Editorial

CBI makes case for £6 billion increase in public investment per year

The Chancellor should lay foundations allowing firms to navigate a more uncertain economic outlook, invest for the future, and get ‘all regions firing on all cylinders’ in the Autumn Statement, says business group

Posted 27 October 2016 by Gary Flood


'British Money' by Bryan Jones on FlickrThe CBI, which speaks for the UK business community, says the Government should set out an “ambitious, pro-enterprise agenda” that capitalises on the UK’s core economic strengths.

Why? So that foundations can be laid to allow firms to navigate a more uncertain economic outlook, invest for the future and “get all regions firing on all cylinders”, in its view – adding that, “Rarely has there been a more important Autumn Statement.”

While the economy has shown resilience in the months since the vote to leave the EU, claims the organisation, economic uncertainty continues over the UK’s future relationship with the EU and its impact on firms’ investment plans.
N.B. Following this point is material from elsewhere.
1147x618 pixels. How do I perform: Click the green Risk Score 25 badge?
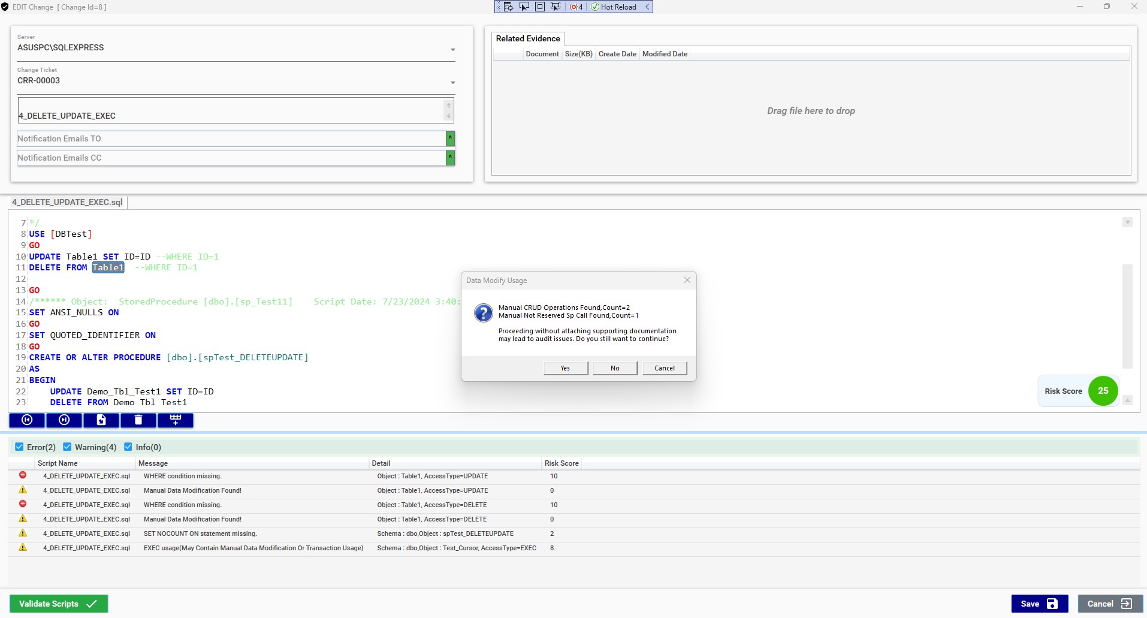coord(1103,391)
To help, it argues, in the short-term, the Government needs to stimulate confidence and investment, while over the longer-term the mission should be to balance productivity growth across all regions via what it wants to be seen as an “ambitious” plan for infrastructure investment.
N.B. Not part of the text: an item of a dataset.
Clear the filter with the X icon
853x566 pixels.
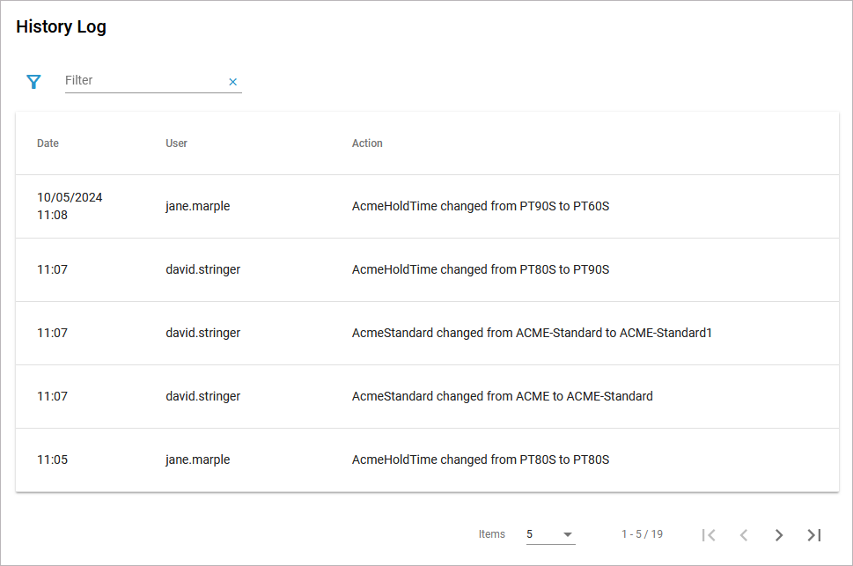(233, 82)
Specifically, it has today called for:

  • An increase in average Public Sector Net Investment spending this Parliament to 2% of GDP (it is currently forecast to fall to 1.7%), at a stroke increasing average annual public investment by £6 billion. Part of this should go to essential local transport infrastructure, it says, including through the Local Growth Fund, which was five times oversubscribed in the latest funding round. This investment will drive productivity by increasing the scale of regional labour markets
  • Fast delivery of over £425 billion worth of planned infrastructure investments with clear timeframes and implementation plans, in particular on roads and rail investment including the transformation of the A303/A30/A358 corridor to Land’s End to an Expressway and the dualling of the A1 from Newcastle to Scotland
  • Increase the Annual Investment Allowance – “a vital allowance for mid-sized firms” – to £1 million until the end of 2018 to increase the attractiveness of near term investment
  • Use business rates to incentivise productive investment – especially from our manufacturers – by exempting new plant and machinery investments from rates bills and bringing forward the RPI to CPI switch
  • Double funding for Innovate UK and super-charge the R&D tax credit system by 50% for firms not only researching, but developing new products here in the UK
  • More support for training, as building “a more prosperous and inclusive economy that works for everyone” means business and Government need to do more to develop and attract a wider range of people into careers, plus give them the skills and opportunities they need to earn more, reach their potential and help businesses thrive
  • Finally, it wants the new Chancellor to publicly commit to a long-term target for R&D spending of 3% of GDP

For Carolyn Fairbairn, CBI Director-General, The Chancellor should capitalise on the UK’s core strengths, setting out a pro-enterprise agenda that instils confidence and kick starts investment.

“With huge variations in productivity between different parts of the country, the top priority must be to set out a programme that will get our regions firing on all cylinders and supports businesses to innovate, invest and create jobs in the years ahead.”

The CBI speaks on behalf of 190,000 businesses of all sizes and sectors, and its corporate members together employ nearly 7 million people, about one third of all the country’s private sector-employees.